Insert IMAGE A schematic of the dual-state promoter that will be developed in this research.

The asr and gadA promoters5 will both be options for the pH-induced promoter in Figure 2. The asr promoter will be taken from the acid-shock response (asr) gene in Escherichia coli. The gadA promoter will be taken from the first of the glutamic acid decarboxylase (gad) genes (known as gadA). Two known constitutive promoters, Tac and Lpp6,7, will be tested in combination with these pH-induced promoters to find the optimum construct. Further optimization will be explored by varying the length of the spacer region between the two promoters. The spacing between the two promoters is important in the event that two RNA polymerases bind to the both promoters at the same time. Optimal spacing will decrease any potential steric hindrance between the two enzymes while also minimizing the distance said enzymes must travel along the DNA prior to encountering the start codon and beginning the elongations step of transcription. Modeling using Pymol has shown that a RNA polymerase is roughly equivalent in length to 64 base pairs of DNA when the DNA is in the helix formation. A total of 12 combinations will be used to create the library of dual-state promoters. Our hypothesis is that the Asr promoter combined with a 64 base pair spacer and the Tac promoter will have the greatest ability to ensure that oral pH does not drop below 5.5 for two reasons: (1) the Asr promoter has been seen to express at a slightly higher level than gadA at low pH5, and (2) the 64 bp spacer should minimize both steric hindrance and the distance RNA polymerase must travel in order to begin elongation of mRNA. Green fluorescent protein (GFP) will be used to measure the effect of the promoter combinations tested at varying pH levels in order to show both basal and inductive gene expression since it is a simple qualitative assay for measuring the level of transcription. The developed promoter will have numerous applications for use in pH environments to increase the regulation of pH related genes.

--- --- ---

• **Your task**: Write out the entire passage on the pH-induced dual-state promoter, unchanged. The lines that follow come from a separate source.

--- --- ---

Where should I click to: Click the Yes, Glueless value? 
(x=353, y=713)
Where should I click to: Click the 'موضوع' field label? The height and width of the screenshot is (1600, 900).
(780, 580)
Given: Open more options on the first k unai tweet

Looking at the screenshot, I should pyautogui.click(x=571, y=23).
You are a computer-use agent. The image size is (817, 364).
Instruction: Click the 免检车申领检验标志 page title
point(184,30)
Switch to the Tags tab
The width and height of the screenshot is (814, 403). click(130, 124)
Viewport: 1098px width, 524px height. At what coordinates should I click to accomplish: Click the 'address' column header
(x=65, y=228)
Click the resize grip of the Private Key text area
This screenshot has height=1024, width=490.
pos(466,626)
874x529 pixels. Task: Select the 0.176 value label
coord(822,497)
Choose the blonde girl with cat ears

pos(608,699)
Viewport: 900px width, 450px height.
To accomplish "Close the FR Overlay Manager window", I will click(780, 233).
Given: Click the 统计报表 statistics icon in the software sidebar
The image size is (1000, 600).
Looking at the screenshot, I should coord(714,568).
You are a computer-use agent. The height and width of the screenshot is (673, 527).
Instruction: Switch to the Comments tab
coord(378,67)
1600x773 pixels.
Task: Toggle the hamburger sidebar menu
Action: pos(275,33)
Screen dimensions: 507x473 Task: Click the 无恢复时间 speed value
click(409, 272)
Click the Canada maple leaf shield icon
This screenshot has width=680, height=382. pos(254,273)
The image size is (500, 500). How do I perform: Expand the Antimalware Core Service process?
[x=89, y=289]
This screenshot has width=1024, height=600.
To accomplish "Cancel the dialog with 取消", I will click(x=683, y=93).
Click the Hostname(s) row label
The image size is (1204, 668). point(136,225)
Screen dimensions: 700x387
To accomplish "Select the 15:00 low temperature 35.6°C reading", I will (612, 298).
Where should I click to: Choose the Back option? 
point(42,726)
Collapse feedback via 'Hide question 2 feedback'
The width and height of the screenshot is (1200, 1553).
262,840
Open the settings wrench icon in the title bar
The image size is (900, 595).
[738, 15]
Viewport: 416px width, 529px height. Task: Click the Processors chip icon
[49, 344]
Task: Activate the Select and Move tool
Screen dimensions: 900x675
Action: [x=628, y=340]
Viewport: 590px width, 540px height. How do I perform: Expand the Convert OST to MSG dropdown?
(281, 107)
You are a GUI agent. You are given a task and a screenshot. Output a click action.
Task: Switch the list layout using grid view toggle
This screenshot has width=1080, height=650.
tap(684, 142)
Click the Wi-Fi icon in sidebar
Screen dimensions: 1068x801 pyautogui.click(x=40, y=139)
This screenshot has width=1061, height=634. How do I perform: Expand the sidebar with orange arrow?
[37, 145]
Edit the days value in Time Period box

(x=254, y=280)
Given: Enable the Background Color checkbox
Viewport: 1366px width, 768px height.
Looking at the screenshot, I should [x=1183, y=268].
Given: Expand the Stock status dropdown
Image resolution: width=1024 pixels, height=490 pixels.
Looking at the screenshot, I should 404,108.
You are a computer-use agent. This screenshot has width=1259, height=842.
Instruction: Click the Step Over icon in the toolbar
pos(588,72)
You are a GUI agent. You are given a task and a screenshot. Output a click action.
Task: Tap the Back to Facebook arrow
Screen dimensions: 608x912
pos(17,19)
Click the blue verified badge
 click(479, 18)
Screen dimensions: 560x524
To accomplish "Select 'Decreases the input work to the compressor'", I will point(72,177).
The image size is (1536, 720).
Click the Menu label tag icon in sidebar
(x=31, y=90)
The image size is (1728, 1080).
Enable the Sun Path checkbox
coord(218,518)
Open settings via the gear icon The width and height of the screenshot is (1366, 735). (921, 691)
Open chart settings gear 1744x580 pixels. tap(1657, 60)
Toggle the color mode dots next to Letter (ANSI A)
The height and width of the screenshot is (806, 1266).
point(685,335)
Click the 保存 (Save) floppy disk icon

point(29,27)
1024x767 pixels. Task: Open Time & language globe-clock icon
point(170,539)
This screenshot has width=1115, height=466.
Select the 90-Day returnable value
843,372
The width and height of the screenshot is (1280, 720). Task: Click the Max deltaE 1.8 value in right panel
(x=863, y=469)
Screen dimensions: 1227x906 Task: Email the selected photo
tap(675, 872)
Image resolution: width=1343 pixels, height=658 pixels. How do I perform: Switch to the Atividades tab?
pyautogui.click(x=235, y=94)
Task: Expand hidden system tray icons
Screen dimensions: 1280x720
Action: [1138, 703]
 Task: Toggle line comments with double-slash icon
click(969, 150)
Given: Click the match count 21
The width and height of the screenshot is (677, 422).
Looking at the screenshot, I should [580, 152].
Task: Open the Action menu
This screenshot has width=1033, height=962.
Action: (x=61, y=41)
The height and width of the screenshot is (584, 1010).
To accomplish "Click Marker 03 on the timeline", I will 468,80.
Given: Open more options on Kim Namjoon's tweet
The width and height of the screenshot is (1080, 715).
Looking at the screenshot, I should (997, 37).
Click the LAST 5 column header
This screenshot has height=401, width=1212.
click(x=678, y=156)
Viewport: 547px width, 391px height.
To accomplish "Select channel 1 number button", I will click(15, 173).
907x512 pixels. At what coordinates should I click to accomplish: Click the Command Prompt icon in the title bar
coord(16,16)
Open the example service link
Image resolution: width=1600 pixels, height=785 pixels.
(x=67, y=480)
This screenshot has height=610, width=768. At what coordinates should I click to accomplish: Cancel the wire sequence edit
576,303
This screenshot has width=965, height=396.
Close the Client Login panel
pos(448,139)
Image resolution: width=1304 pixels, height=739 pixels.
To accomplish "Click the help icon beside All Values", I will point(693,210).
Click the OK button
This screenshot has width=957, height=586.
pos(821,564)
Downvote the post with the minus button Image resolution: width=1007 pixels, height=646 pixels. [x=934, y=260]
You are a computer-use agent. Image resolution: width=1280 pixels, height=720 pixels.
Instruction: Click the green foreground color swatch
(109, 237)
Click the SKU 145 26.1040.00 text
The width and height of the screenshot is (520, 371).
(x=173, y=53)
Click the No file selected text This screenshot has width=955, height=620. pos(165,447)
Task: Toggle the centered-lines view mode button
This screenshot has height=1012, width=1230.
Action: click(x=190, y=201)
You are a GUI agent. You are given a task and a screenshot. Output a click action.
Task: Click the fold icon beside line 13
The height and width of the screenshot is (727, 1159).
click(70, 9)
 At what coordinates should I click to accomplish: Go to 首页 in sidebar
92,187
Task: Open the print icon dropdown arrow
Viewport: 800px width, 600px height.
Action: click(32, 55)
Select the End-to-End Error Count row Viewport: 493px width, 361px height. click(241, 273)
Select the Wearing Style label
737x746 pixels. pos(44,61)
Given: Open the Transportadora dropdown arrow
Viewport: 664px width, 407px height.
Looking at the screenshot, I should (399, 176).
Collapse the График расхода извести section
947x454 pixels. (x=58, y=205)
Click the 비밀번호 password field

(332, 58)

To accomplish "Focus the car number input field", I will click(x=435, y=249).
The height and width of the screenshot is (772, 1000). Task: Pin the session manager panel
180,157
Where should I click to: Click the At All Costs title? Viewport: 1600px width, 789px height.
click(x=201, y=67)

--- --- ---

• **Completed exercise**:
Insert IMAGE A schematic of the dual-state promoter that will be developed in this research.

The asr and gadA promoters5 will both be options for the pH-induced promoter in Figure 2. The asr promoter will be taken from the acid-shock response (asr) gene in Escherichia coli. The gadA promoter will be taken from the first of the glutamic acid decarboxylase (gad) genes (known as gadA). Two known constitutive promoters, Tac and Lpp6,7, will be tested in combination with these pH-induced promoters to find the optimum construct. Further optimization will be explored by varying the length of the spacer region between the two promoters. The spacing between the two promoters is important in the event that two RNA polymerases bind to the both promoters at the same time. Optimal spacing will decrease any potential steric hindrance between the two enzymes while also minimizing the distance said enzymes must travel along the DNA prior to encountering the start codon and beginning the elongations step of transcription. Modeling using Pymol has shown that a RNA polymerase is roughly equivalent in length to 64 base pairs of DNA when the DNA is in the helix formation. A total of 12 combinations will be used to create the library of dual-state promoters. Our hypothesis is that the Asr promoter combined with a 64 base pair spacer and the Tac promoter will have the greatest ability to ensure that oral pH does not drop below 5.5 for two reasons: (1) the Asr promoter has been seen to express at a slightly higher level than gadA at low pH5, and (2) the 64 bp spacer should minimize both steric hindrance and the distance RNA polymerase must travel in order to begin elongation of mRNA. Green fluorescent protein (GFP) will be used to measure the effect of the promoter combinations tested at varying pH levels in order to show both basal and inductive gene expression since it is a simple qualitative assay for measuring the level of transcription. The developed promoter will have numerous applications for use in pH environments to increase the regulation of pH related genes.